§ Record list:
* * * * * * * * *

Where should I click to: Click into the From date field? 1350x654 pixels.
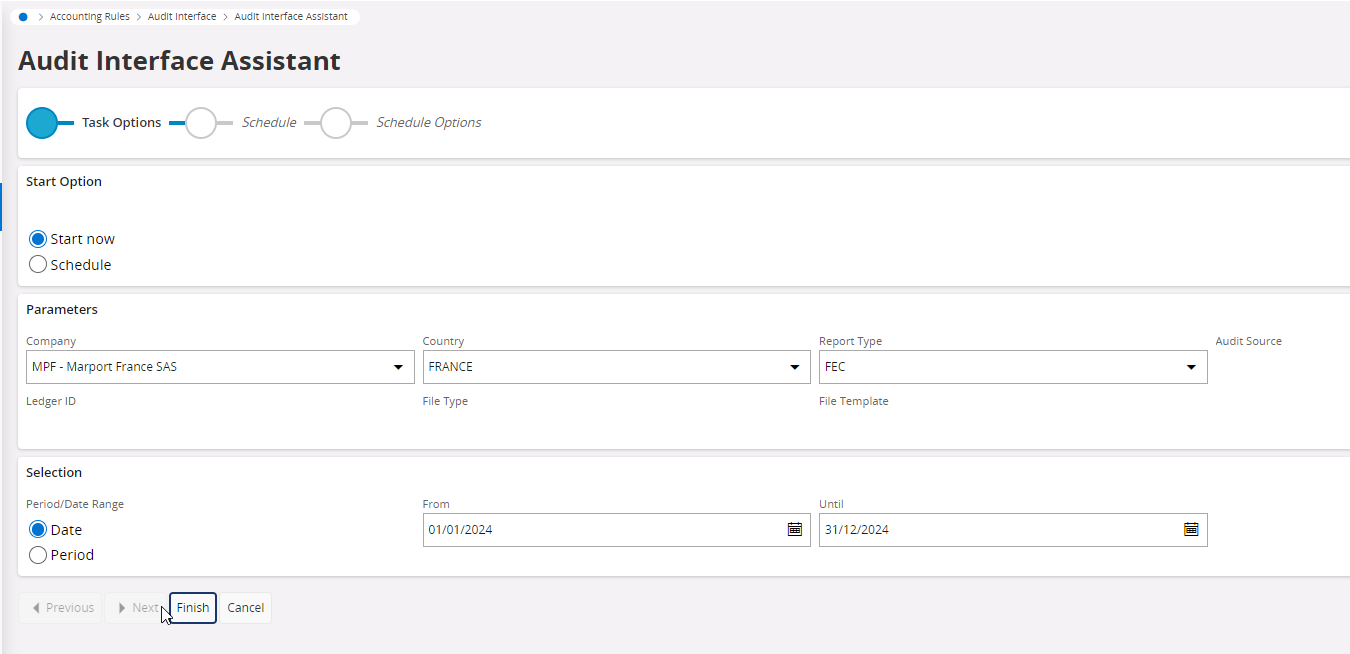pyautogui.click(x=600, y=530)
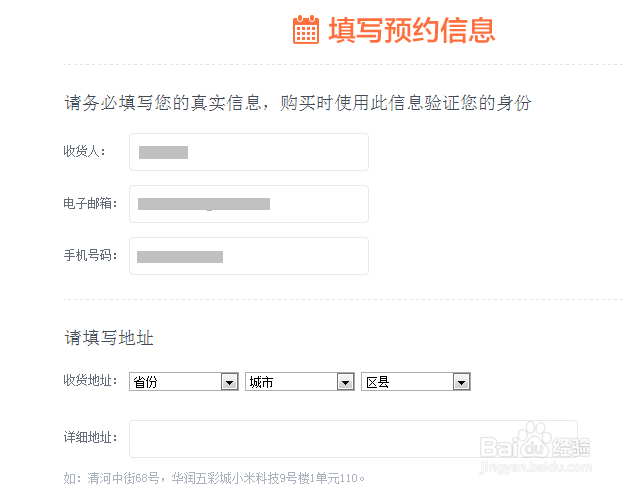The width and height of the screenshot is (626, 489).
Task: Click the address example hint text
Action: click(x=214, y=478)
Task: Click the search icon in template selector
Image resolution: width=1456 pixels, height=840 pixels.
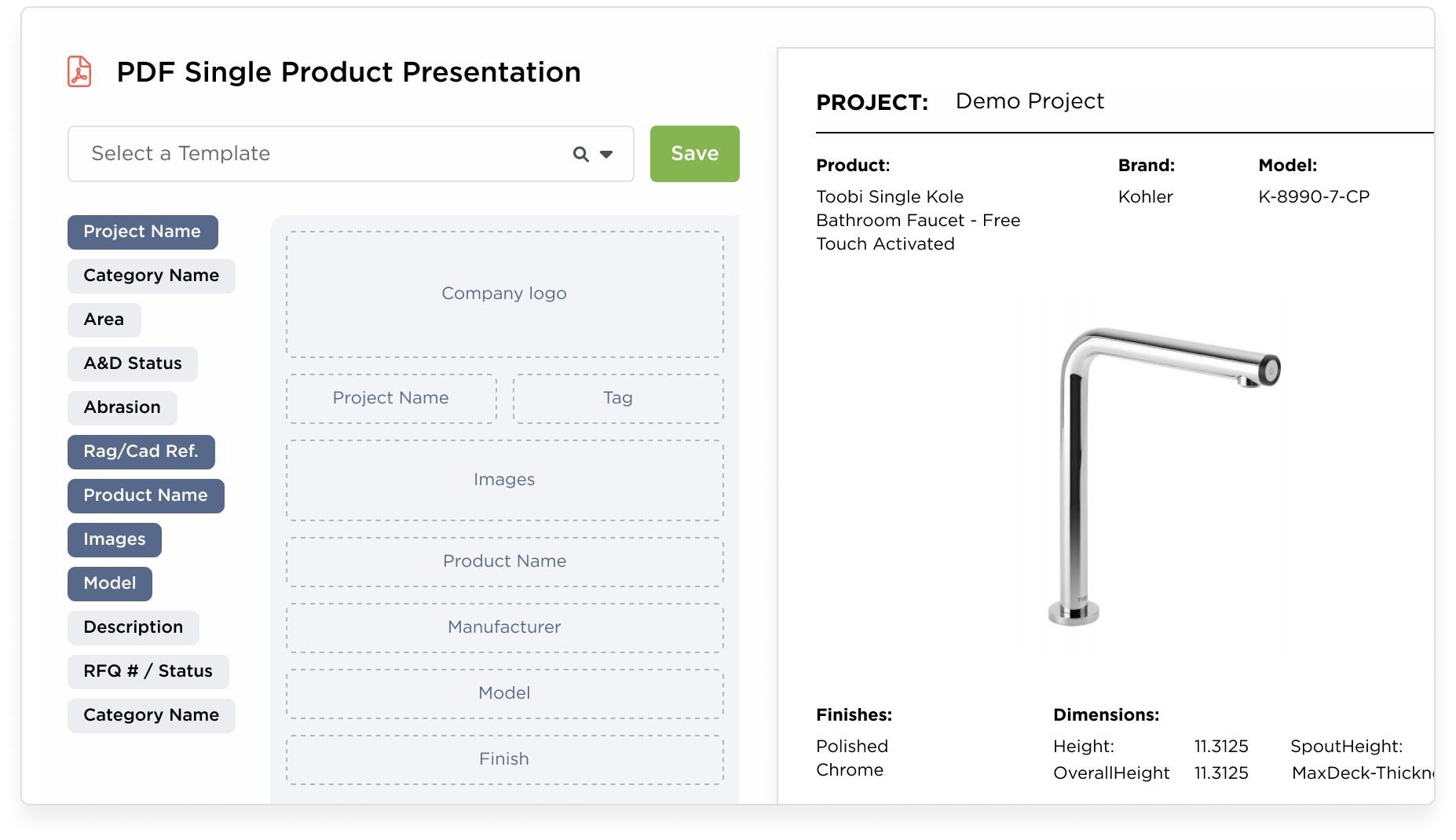Action: [580, 154]
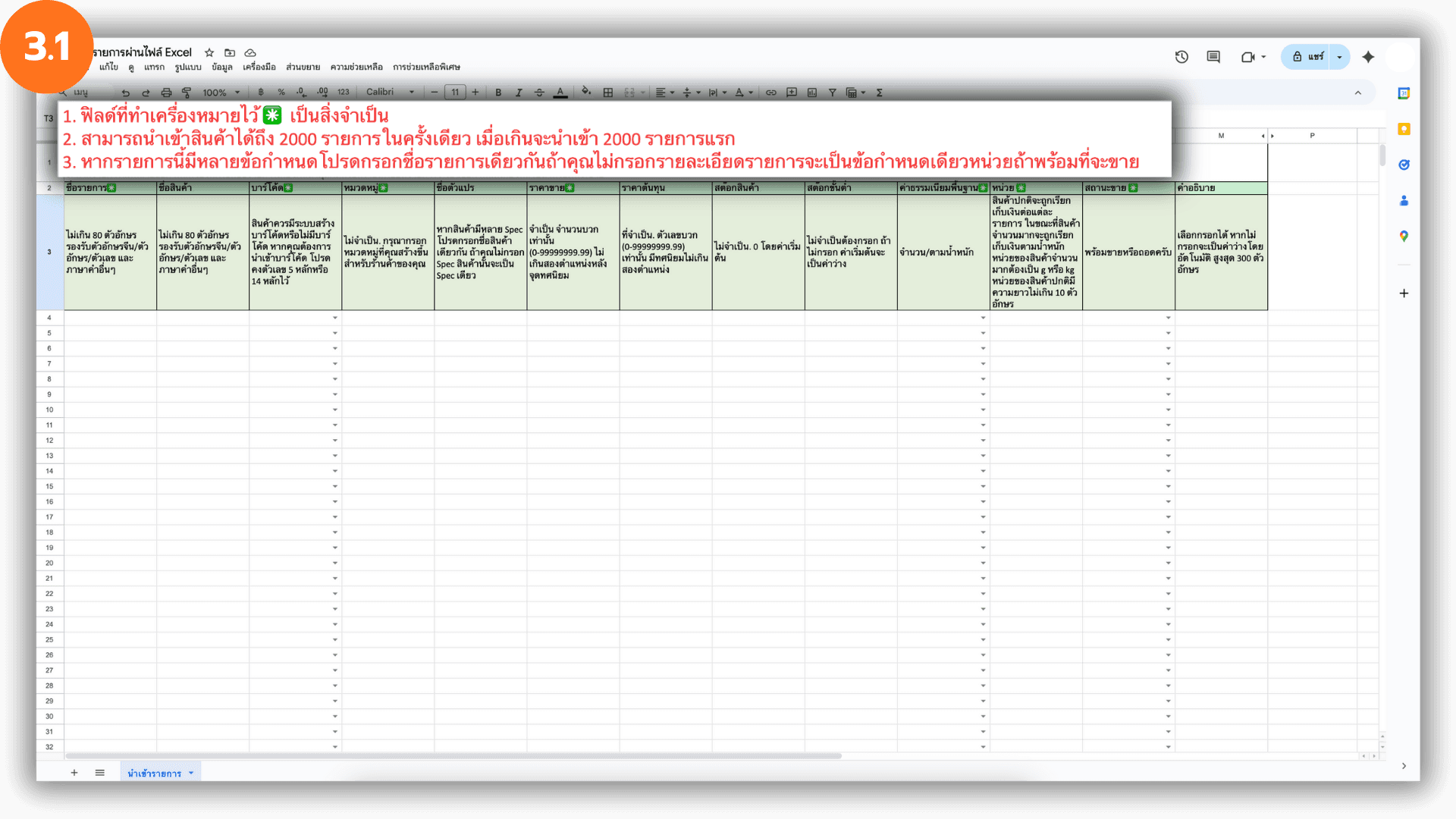Click the แชร์ share button

(1307, 57)
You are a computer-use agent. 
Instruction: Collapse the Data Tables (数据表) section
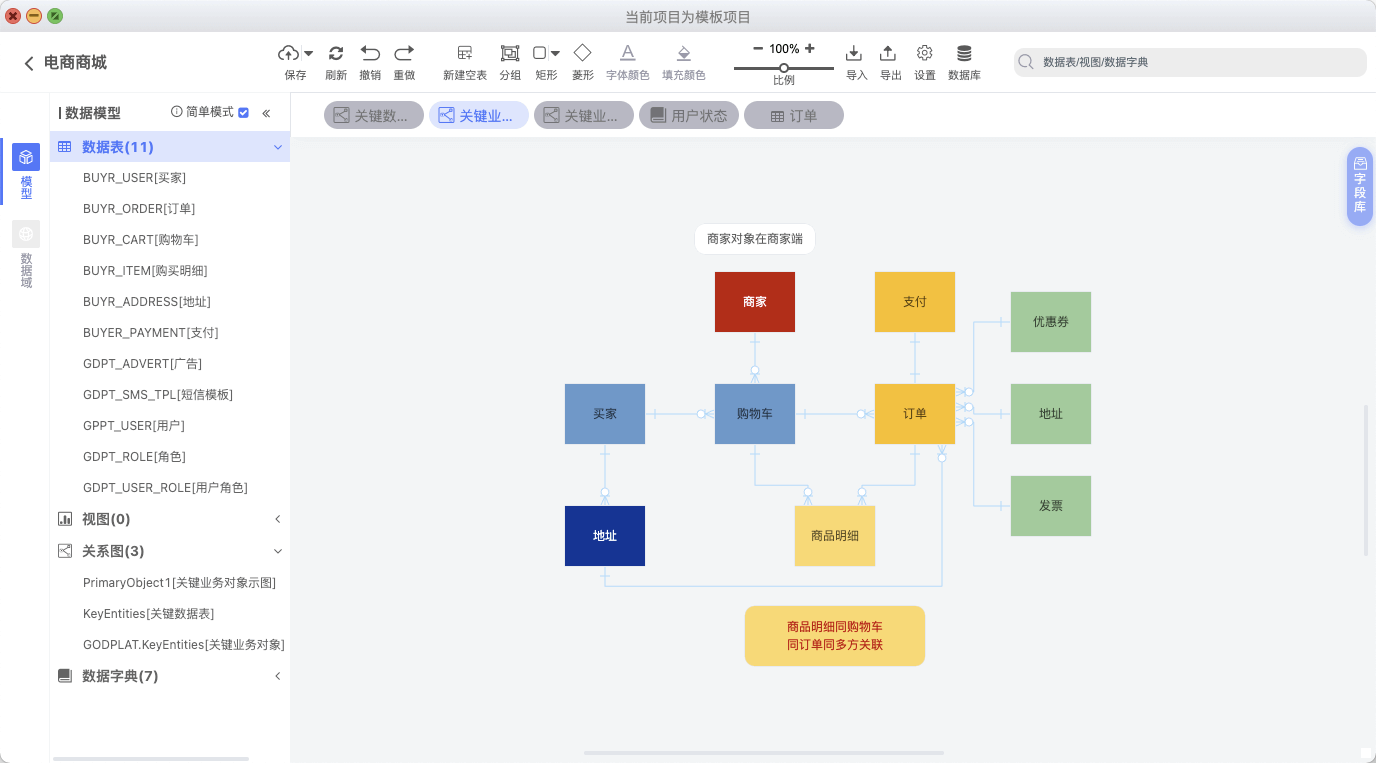pos(278,147)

* * * * * * * * *

§ Requirements:
Copy all of the material above word for word, and leave the pictures out of your copy.

§ Written reply:
Where should I click to: Click into the From date field? 1350x654 pixels.
pyautogui.click(x=600, y=530)
The width and height of the screenshot is (626, 489).
Task: Click the address example hint text
Action: click(x=214, y=478)
Task: Click the search icon in template selector
Image resolution: width=1456 pixels, height=840 pixels.
Action: [580, 154]
Click the แชร์ share button

(1307, 57)
You are a computer-use agent. 
Instruction: Collapse the Data Tables (数据表) section
pos(278,147)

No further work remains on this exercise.